Eyes on the Page—Using LSTMs to Detect Dyslexia Through Gaze Patterns

Dyslexia is one of the most common learning disabilities, affecting an estimated 9% to 12% of the population. It is not a visual problem, nor is it related to intelligence; rather, it is a difficulty with phonological decoding—mapping sounds to letters. While the condition is lifelong, early diagnosis is the single most critical factor in ensuring a child stays on track in the educational system.

The problem, however, is logistics. Standard testing batteries for dyslexia are expensive, time-consuming, and require one-on-one administration by trained specialists who are not always available in schools. This creates a bottleneck where many children slip through the cracks.

What if we could screen for dyslexia automatically, cheaply, and unobtrusively?

In a recent study titled “Automatic detection of dyslexia based on eye movements during reading in Russian,” researchers proposed a novel solution using Deep Learning. By tracking the eye movements of children while they read and feeding that sequential data into a Long Short-Term Memory (LSTM) network, they were able to detect dyslexia with impressive accuracy. This post breaks down their methodology, the shift from static to temporal analysis, and why looking at how a child reads is more important than just measuring how fast they read.

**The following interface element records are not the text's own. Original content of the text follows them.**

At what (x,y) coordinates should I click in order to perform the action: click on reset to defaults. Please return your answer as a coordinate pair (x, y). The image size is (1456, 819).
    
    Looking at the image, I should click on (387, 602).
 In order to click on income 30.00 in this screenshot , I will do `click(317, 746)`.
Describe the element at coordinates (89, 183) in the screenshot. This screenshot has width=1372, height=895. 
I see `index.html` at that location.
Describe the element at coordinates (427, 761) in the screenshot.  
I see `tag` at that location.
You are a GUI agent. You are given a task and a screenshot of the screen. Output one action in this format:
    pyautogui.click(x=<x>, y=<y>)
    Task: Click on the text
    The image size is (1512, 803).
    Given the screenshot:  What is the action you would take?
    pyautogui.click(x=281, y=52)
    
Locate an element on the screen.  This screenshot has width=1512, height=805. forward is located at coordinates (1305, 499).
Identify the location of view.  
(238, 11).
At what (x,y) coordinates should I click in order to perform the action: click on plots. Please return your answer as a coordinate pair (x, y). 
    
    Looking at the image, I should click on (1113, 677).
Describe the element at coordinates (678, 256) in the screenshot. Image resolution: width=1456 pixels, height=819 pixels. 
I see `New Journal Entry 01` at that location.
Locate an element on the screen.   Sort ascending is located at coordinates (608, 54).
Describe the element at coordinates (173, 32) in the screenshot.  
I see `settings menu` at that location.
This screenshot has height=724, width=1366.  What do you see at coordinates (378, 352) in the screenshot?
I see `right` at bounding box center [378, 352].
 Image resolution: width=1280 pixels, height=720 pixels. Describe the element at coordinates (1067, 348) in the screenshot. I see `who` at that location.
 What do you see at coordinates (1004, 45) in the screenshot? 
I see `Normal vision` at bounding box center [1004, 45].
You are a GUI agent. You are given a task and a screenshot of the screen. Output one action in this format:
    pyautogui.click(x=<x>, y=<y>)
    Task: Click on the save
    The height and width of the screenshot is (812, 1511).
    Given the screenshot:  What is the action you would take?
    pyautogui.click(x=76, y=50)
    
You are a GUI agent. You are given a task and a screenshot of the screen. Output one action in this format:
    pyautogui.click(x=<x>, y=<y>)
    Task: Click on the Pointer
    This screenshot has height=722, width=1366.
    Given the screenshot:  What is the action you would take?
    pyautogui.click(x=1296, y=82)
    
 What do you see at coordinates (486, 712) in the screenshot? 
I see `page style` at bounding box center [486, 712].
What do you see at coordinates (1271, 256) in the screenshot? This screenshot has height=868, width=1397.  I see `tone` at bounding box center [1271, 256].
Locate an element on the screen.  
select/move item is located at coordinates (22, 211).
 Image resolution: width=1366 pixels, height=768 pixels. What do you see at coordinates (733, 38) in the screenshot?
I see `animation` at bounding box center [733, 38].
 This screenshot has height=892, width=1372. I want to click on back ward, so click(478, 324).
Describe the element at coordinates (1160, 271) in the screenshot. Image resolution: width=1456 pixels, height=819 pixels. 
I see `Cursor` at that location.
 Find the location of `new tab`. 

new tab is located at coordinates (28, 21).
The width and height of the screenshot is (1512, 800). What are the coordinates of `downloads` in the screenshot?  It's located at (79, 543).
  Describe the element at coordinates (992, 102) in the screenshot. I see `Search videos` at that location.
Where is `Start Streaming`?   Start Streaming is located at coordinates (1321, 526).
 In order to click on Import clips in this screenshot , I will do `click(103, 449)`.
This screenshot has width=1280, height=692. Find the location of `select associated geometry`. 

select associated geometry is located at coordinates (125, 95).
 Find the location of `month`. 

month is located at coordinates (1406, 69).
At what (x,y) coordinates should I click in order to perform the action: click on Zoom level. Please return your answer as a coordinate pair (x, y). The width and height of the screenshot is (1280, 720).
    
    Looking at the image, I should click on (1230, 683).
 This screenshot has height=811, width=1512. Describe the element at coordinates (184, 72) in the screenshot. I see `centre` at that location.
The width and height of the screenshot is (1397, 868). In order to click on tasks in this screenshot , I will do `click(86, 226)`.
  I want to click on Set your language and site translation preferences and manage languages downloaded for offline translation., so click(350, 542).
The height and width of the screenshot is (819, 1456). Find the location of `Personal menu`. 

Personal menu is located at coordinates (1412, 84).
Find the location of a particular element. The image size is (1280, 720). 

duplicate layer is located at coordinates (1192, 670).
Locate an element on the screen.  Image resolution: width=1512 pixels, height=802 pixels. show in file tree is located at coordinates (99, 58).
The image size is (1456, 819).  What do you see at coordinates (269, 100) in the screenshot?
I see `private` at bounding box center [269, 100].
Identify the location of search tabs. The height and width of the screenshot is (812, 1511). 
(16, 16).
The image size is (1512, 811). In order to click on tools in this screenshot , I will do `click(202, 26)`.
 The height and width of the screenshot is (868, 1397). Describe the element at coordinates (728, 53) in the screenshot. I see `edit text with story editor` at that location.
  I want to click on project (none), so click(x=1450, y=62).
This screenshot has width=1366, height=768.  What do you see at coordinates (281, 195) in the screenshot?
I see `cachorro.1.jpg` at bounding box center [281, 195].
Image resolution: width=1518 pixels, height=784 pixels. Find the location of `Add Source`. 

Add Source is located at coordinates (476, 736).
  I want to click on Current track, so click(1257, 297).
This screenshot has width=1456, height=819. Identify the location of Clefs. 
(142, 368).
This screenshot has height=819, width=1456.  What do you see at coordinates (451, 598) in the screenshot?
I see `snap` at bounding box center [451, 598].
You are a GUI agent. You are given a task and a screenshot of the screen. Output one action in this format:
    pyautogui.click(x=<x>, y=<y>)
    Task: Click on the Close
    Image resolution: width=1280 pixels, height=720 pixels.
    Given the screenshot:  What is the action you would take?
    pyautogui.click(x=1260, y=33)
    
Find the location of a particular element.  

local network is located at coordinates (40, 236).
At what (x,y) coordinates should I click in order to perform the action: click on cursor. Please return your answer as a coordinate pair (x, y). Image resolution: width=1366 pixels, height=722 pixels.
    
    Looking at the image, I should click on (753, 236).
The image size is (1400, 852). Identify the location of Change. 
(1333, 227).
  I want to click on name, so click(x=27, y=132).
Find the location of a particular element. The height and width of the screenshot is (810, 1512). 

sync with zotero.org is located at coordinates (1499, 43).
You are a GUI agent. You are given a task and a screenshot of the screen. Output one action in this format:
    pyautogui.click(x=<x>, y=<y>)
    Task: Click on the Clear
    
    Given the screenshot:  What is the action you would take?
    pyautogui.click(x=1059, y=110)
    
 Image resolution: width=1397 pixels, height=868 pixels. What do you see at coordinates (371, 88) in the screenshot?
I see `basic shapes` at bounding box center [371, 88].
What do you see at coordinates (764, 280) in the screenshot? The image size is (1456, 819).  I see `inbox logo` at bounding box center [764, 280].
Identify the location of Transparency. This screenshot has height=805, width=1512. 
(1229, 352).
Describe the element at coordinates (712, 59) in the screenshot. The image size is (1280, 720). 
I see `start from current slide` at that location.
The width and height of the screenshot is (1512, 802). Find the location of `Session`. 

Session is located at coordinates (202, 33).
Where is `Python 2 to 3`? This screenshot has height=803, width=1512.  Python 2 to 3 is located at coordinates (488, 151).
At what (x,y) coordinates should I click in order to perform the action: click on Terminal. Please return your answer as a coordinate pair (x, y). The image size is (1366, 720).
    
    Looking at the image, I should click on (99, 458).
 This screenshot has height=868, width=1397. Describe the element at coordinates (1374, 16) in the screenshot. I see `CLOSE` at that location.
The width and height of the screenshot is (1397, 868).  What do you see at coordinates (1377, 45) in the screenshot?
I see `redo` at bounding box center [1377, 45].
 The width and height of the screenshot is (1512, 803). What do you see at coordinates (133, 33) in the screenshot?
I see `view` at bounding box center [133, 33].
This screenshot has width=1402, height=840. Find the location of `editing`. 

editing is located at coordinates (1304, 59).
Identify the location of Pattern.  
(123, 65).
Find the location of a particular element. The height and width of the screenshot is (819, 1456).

The Connection Between Eyes and the Brain

Before diving into the algorithms, we need to understand the biological premise. Research dating back to the 1980s has established that while dyslexia is not an oculomotor (eye muscle) deficit, the eye movements of a person with dyslexia differ significantly from those of a typical reader.

When we read, our eyes do not glide smoothly. They jump (saccades) and stop (fixations). For a typically developing reader, this process becomes efficient over time. For a reader with dyslexia, difficulties in processing phonology often result in longer fixations, shorter saccades, and more regressions (looking back at previous words).

Because eye movements reflect the cognitive effort of decoding text, they provide a “window” into the reading brain. This makes eye tracking a prime candidate for machine learning applications.

The Data: A Diverse Group of Young Readers

One of the limitations of previous studies in this field was the use of small, homogenous groups. Models were often trained on participants of the same age to minimize variance. However, a real-world screening tool needs to work across different ages, as a 1st grader reads very differently from a 6th grader.

The researchers in this study utilized a dataset of 293 native Russian-speaking children ranging from the 1st to the 6th grade.

221 children were typically developing.
72 children had been diagnosed with developmental dyslexia.

The children read 30 sentences from the Child Russian Sentence Corpus. These sentences were designed to be at a 3rd-4th grade difficulty level. The dataset is unique because it includes a wide variance in reading maturity.

Table 1: Demographic and cognitive characteristics of both participant groups, organized by grade. Values before the slash represent the control group, while those after the slash correspond to participants with dyslexia.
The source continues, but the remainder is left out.